The German Child

Written by Catherine Hokin
Review by Linda Harris Sittig

This is a heart-wrenching novel sharing a part of the Holocaust that is perhaps not so well known. In 1941, a special group of Nazis begins to kidnap Polish children. They only take the ones with blonde hair and blue eyes, those who look Aryan. The goal is to separate them from their families and indoctrinate them to become good German children. For every German soldier who dies in battle, a new good German child will join the ranks of the Fatherland.

The novel begins with Polish mothers trying to hide their children from the Angel of Death, a heartless woman who steals children away from their families.
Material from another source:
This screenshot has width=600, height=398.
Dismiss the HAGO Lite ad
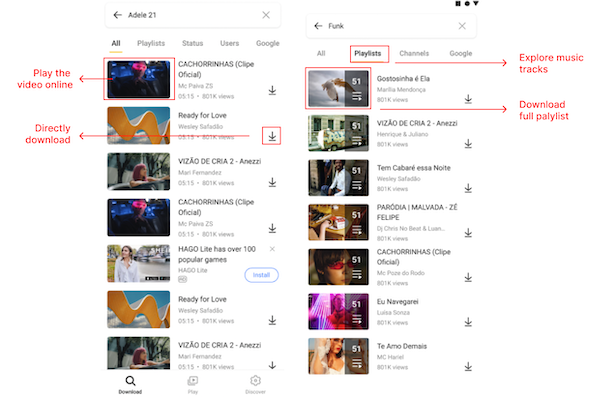point(272,249)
Then, the plot switches to 1979 with a lawyer named Evie, who is working on the cases of Polish children torn from their families in WWII to see if their stories can be documented and families hopefully reunited.

One case involves a young man named Sebastian, whose childhood memories are foggy, but he remembers two sets of mothers. As Evie takes on his case and journeys with him to Germany, they discover documents that will alter both of their lives forever. Suddenly, the Angel of Death has a real name, a name that Evie recognizes.

This was a very emotional book to read. The story is well-paced, the characters are all very real, and the action propels the reader to keep reading and hoping for a happy ending. While I recommend the book, I found myself drained by the horrific details of what mankind has done to their fellow man or, in this case, to children.